Entries on where items appear:
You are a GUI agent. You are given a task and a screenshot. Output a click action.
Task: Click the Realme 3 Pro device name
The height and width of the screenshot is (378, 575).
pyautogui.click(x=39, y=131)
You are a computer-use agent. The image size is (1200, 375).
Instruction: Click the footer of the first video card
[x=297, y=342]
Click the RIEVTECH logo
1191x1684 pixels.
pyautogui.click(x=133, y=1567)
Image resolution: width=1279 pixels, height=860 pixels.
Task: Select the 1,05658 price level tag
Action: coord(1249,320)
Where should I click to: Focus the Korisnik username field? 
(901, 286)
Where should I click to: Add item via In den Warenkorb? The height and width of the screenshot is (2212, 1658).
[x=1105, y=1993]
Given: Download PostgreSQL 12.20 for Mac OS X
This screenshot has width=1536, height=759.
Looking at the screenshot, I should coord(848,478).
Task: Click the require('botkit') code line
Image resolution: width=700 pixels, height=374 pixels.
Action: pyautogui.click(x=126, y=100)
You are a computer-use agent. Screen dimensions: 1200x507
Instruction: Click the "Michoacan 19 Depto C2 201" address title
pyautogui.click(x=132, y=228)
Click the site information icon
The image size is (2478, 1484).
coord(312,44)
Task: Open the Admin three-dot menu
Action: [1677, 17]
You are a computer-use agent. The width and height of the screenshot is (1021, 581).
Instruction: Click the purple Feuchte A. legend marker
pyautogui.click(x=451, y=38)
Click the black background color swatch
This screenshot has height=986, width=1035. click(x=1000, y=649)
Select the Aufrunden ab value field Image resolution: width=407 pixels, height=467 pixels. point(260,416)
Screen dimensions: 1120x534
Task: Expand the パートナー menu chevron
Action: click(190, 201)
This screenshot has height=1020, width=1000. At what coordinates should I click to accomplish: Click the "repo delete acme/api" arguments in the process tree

Exercise requirements: Convert the material above into a JSON array of strings, one string per line, with blank lines omitted.

Result of this exercise:
[
  "You are a GUI agent. You are given a task and a screenshot. Output a click action.",
  "Task: Click the Realme 3 Pro device name",
  "The height and width of the screenshot is (378, 575).",
  "pyautogui.click(x=39, y=131)",
  "You are a computer-use agent. The image size is (1200, 375).",
  "Instruction: Click the footer of the first video card",
  "[x=297, y=342]",
  "Click the RIEVTECH logo",
  "1191x1684 pixels.",
  "pyautogui.click(x=133, y=1567)",
  "Image resolution: width=1279 pixels, height=860 pixels.",
  "Task: Select the 1,05658 price level tag",
  "Action: coord(1249,320)",
  "Where should I click to: Focus the Korisnik username field? ",
  "(901, 286)",
  "Where should I click to: Add item via In den Warenkorb? The height and width of the screenshot is (2212, 1658).",
  "[x=1105, y=1993]",
  "Given: Download PostgreSQL 12.20 for Mac OS X",
  "This screenshot has width=1536, height=759.",
  "Looking at the screenshot, I should coord(848,478).",
  "Task: Click the require('botkit') code line",
  "Image resolution: width=700 pixels, height=374 pixels.",
  "Action: pyautogui.click(x=126, y=100)",
  "You are a computer-use agent. Screen dimensions: 1200x507",
  "Instruction: Click the \"Michoacan 19 Depto C2 201\" address title",
  "pyautogui.click(x=132, y=228)",
  "Click the site information icon",
  "The image size is (2478, 1484).",
  "coord(312,44)",
  "Task: Open the Admin three-dot menu",
  "Action: [1677, 17]",
  "You are a computer-use agent. The width and height of the screenshot is (1021, 581).",
  "Instruction: Click the purple Feuchte A. legend marker",
  "pyautogui.click(x=451, y=38)",
  "Click the black background color swatch",
  "This screenshot has height=986, width=1035. click(x=1000, y=649)",
  "Select the Aufrunden ab value field Image resolution: width=407 pixels, height=467 pixels. point(260,416)",
  "Screen dimensions: 1120x534",
  "Task: Expand the パートナー menu chevron",
  "Action: click(190, 201)",
  "This screenshot has height=1020, width=1000. At what coordinates should I click to accomplish: Click the \"repo delete acme/api\" arguments in the process tree"
]